2. A ONU deveria então publicar uma lista final com os candidatos aprovados mediante o seu currículo e avaliação da sua capacidade de exercer o cargo. Este processo seria partilhado entre o presidente do Conselho de Segurança e o presidente da Assembleia Geral.
3. Todos os candidatos deveriam apresentar as suas medidas e objetivos como secretário-geral da ONU e quando a lista final estivesse fechada, a própria ONU deveria promover sessões abertas em que o candidato seria confrontado com questões dos jornalistas e do público em geral.
4. O Conselho de Segurança escolheria entre os candidatos duas ou mais pessoas para serem votadas na Assembleia Geral por todos os Estados-membros.
A proposta diz ainda que o mandato do secretário-geral deveria ser de sete anos, sem a possibilidade de renovação. Neste momento, a eleição do secretário-geral não impede estas alterações, já que a Carta das Nações Unidas apenas aponta que o candidato deve ser indicado pelo Conselho de Segurança e nem estabelece um limite temporal que entretanto se estabeleceu como cinco anos – artigo 97 da Carta das Nações Unidas.

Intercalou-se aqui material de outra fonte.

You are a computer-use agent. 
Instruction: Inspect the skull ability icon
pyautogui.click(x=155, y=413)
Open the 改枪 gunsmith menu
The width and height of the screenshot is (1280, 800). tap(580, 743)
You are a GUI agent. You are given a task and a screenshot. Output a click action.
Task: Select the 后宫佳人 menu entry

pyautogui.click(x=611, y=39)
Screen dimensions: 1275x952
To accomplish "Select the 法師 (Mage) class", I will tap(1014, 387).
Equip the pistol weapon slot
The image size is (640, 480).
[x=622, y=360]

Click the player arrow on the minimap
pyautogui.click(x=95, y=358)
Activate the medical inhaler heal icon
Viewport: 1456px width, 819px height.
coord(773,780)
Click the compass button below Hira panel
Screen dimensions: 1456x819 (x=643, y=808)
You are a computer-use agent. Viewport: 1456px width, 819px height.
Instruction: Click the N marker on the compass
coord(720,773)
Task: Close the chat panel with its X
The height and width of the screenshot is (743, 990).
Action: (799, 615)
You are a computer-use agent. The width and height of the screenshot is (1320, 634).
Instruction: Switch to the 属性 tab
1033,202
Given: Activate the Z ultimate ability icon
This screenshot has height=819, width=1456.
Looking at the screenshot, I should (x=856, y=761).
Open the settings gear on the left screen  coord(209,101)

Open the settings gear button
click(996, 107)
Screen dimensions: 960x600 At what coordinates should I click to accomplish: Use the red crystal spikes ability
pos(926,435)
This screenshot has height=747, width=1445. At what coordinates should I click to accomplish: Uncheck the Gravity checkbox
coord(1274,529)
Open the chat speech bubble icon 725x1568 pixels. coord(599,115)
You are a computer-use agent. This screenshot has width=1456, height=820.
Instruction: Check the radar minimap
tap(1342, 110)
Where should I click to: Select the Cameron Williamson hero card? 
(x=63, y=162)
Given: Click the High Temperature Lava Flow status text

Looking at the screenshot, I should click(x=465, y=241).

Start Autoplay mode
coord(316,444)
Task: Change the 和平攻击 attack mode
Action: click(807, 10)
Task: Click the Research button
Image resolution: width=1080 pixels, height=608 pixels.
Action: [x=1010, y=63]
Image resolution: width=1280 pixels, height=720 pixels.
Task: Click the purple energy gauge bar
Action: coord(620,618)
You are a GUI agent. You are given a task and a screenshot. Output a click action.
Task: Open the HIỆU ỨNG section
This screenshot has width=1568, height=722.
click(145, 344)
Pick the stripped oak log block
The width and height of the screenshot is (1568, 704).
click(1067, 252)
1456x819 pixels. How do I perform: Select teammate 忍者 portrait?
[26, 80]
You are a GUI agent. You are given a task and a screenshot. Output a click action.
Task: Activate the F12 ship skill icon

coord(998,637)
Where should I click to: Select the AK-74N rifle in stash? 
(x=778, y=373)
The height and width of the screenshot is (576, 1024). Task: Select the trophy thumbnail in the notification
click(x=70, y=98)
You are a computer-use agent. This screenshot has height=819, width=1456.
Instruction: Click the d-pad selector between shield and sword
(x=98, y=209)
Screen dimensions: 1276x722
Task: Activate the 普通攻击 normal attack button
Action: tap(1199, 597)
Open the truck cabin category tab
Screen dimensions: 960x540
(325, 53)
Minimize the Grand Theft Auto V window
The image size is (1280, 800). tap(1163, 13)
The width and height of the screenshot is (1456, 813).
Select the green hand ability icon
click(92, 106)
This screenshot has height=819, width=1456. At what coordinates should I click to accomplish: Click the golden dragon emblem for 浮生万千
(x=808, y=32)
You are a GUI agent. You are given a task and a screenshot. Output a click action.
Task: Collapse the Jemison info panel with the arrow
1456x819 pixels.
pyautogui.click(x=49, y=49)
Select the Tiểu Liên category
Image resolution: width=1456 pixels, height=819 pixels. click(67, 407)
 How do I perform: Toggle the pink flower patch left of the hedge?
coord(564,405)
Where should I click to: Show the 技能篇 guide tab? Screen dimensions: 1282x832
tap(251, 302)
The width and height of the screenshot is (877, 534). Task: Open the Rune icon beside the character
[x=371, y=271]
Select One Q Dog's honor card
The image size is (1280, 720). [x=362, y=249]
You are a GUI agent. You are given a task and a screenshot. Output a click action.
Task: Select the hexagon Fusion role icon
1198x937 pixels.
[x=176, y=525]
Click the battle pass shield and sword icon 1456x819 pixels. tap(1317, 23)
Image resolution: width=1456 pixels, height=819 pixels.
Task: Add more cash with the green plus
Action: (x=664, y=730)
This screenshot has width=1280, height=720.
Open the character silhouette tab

Ao Observador, fonte oficial da organização 1 for 7 Billion disse que estas sugestões “já surgiram no passado” vindas de Estados-membros e, embora não possa falar para já nos apoios a nível nacional sobre esta proposta, garante que “está confiante que nos próximos meses vão surgir muitos países a patrocinarem esta iniciativa”.
Para Thomas G. Weiss, é “óbvio” que o processo de seleção tem de mudar, tal como Conselho de Segurança tem de ser reformado – embora reconheça que os cinco países com assento neste órgão “não estão prontos para abandonar os seus privilégios”. O professor é autor do manual sobre as Nações Unidas editado em 2009 pela Universidade de Oxford e tem escrito sobre o perfil necessário para o próximo líder da organização, e considera que da proposta do 1 for 7 Billion deve ser considerado, pelo menos, o prolongamento do mandato, que permitiria ao secretário-geral ser “mais independente e capaz de correr riscos”. “Pelo menos, os candidatos deviam ser obrigados a dizer com antecedência o que acham sobre o atual sistema da ONU e a sua organização feudal, o que acham sobre os recursos humanos da organização e ainda quem é que estão a pensar nomear para os principais cargos de responsabilidade”, afirmou o académico ao Observador.
No entanto, Mário David relembra que estas organizações não-governamentais “não votam” na ONU e que o calendário está cada vez mais apertado para qualquer alteração de grande envergadura neste processo que já está em andamento, dado que a votação final deverá acontecer na 71ª Assembleia Geral, que acontecerá em setembro de 2016.